• Input for this task:
========

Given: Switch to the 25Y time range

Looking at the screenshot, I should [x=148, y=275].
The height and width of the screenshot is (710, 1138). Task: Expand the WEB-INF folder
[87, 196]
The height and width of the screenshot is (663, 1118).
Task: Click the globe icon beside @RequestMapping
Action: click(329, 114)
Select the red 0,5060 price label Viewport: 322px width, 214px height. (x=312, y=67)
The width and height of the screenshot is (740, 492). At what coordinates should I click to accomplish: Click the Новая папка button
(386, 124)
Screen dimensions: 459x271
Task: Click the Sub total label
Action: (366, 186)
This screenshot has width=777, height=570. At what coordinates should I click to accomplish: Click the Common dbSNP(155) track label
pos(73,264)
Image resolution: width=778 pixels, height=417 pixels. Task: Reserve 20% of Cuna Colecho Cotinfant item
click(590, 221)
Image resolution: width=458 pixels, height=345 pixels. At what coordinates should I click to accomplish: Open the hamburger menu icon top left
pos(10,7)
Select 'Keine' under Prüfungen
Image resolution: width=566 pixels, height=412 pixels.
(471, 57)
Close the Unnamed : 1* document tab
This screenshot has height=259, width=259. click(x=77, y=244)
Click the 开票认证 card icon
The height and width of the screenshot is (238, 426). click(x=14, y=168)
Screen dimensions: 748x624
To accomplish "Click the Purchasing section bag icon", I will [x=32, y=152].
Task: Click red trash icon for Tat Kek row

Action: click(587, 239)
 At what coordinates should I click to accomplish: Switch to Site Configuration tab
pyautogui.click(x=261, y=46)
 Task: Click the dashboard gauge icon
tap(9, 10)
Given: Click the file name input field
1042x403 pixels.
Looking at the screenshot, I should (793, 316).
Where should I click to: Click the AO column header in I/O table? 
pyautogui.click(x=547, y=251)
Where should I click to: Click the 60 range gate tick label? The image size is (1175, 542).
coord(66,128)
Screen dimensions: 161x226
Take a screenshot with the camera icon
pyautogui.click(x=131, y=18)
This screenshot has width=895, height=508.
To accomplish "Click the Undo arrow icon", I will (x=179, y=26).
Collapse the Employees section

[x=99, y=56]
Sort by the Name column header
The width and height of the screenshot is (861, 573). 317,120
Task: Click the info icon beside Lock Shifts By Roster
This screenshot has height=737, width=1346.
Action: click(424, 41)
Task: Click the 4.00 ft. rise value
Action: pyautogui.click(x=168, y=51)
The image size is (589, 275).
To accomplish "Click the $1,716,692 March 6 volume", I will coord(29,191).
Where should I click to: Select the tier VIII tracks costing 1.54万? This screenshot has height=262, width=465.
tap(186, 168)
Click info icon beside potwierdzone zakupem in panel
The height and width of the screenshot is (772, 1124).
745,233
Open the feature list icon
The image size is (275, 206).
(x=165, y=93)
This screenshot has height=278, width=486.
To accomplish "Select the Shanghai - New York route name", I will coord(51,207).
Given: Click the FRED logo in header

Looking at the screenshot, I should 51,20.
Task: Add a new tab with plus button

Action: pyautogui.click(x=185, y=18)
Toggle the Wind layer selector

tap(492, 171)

========

• What the exercise asks: Filter the listing so that only lines holding the word "info" remain, and copy those lines.

• Answer area:
Task: Click the info icon beside Lock Shifts By Roster
Click info icon beside potwierdzone zakupem in panel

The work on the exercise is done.